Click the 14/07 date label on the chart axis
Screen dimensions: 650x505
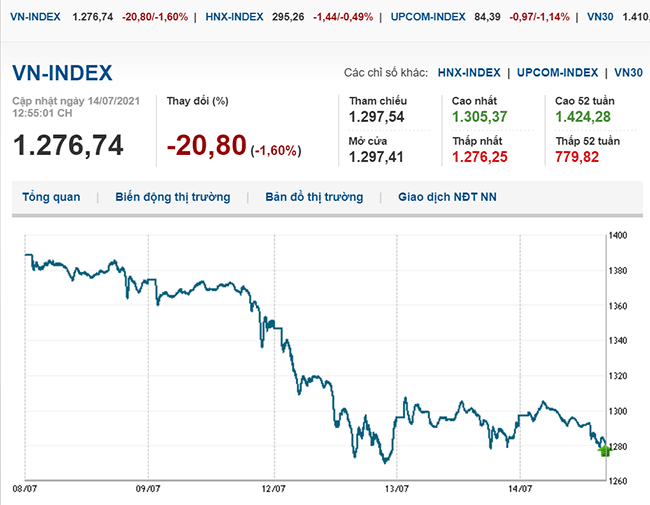click(521, 489)
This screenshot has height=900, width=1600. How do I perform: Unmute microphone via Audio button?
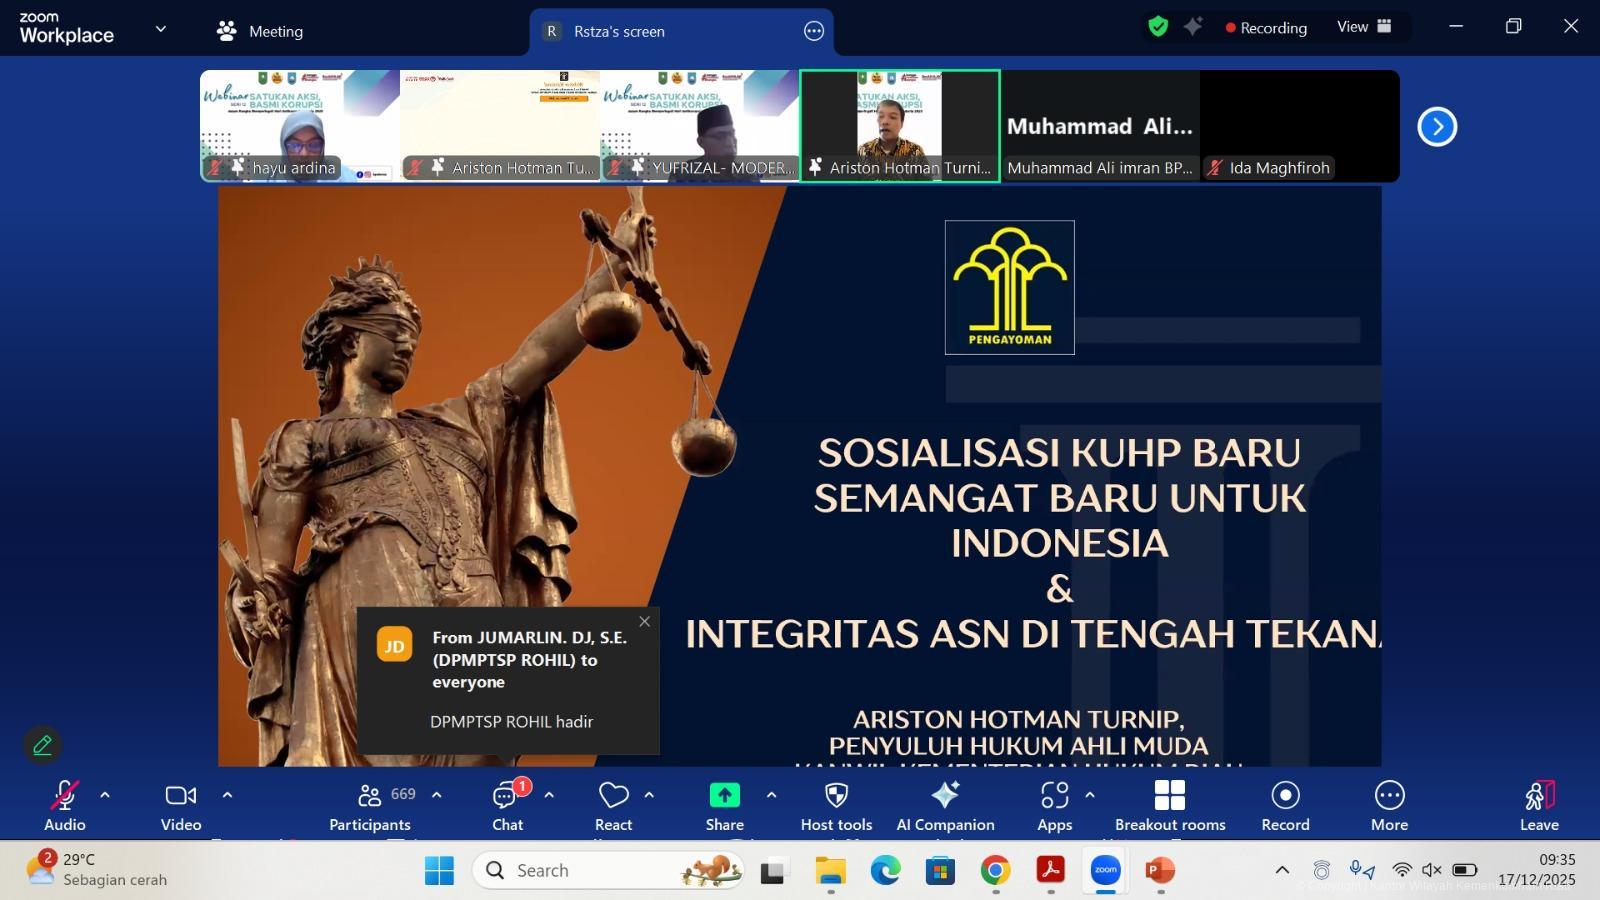click(65, 806)
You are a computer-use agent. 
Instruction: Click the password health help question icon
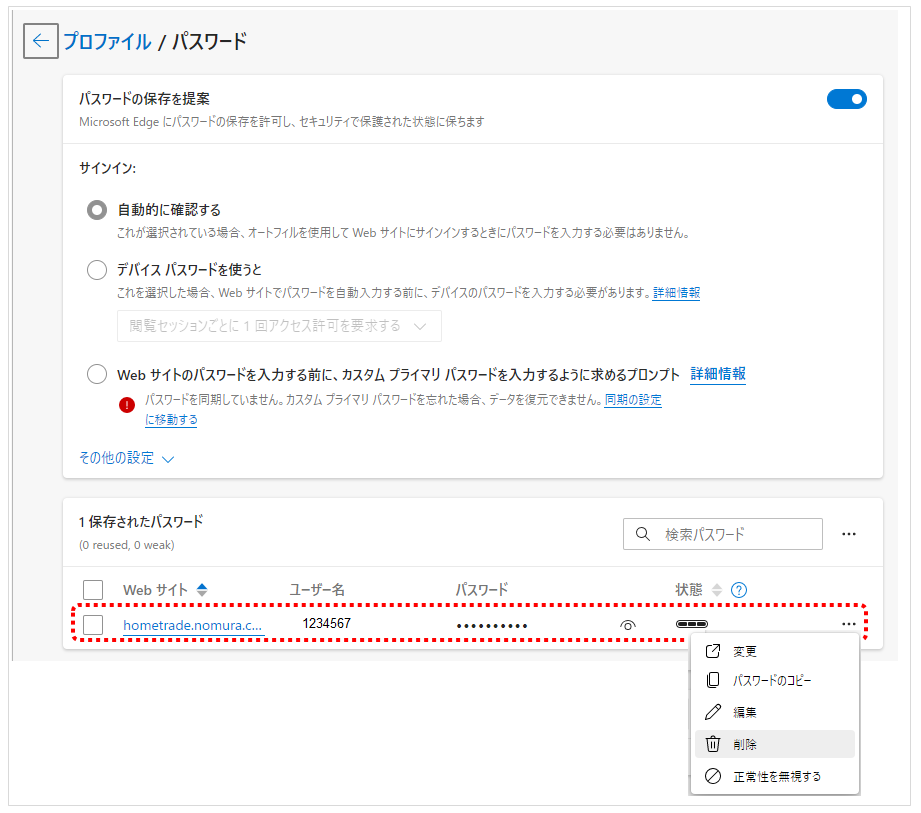click(x=739, y=590)
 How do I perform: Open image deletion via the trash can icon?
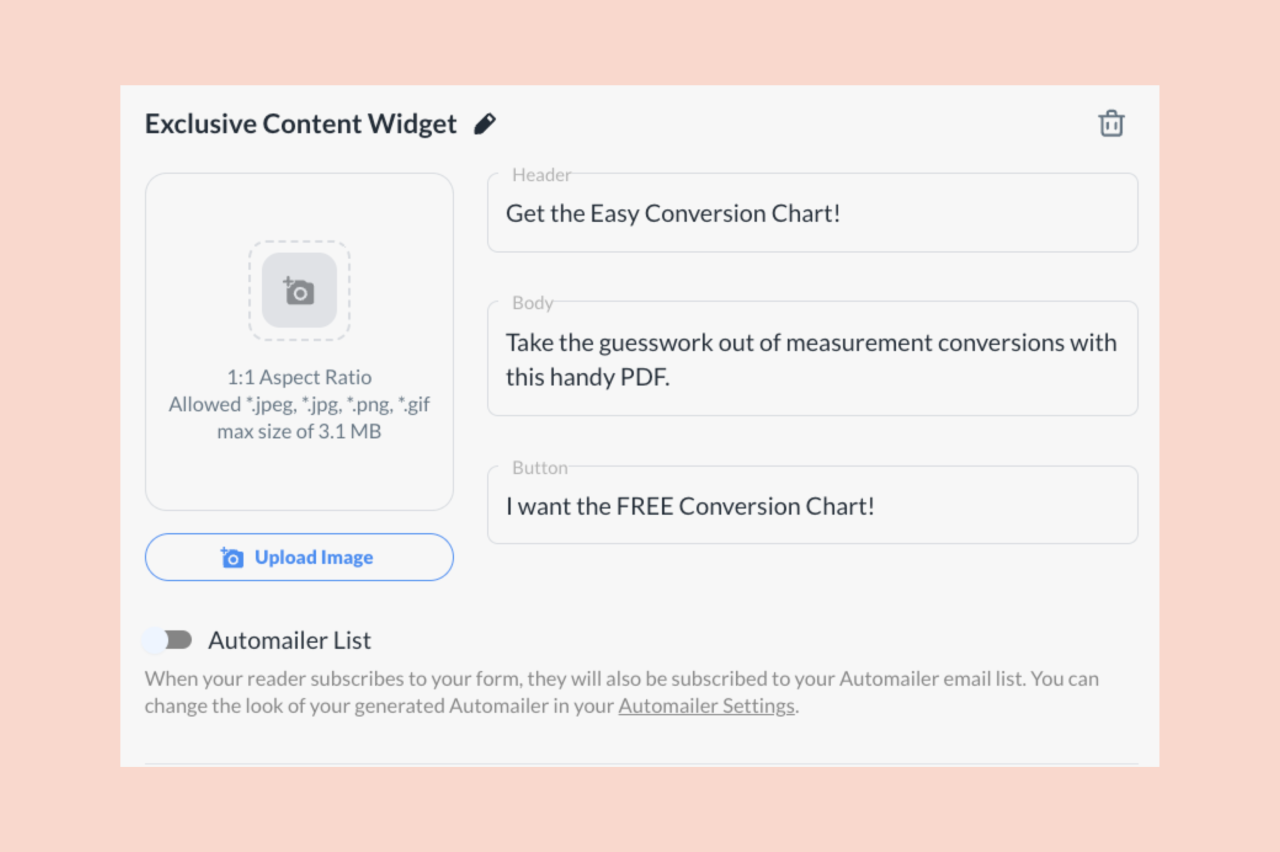pos(1111,123)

######

Work to be completed: Pictures are not part of the answer, which must be the exact lines from the one holding "Screen dimensions: 650x505" through the end of the material, both ends included.

Solution to the exercise:
Screen dimensions: 650x505
click(521, 489)
This screenshot has height=900, width=1600. How do I perform: Unmute microphone via Audio button?
click(65, 806)
You are a computer-use agent. 
Instruction: Click the password health help question icon
click(x=739, y=590)
 How do I perform: Open image deletion via the trash can icon?
pos(1111,123)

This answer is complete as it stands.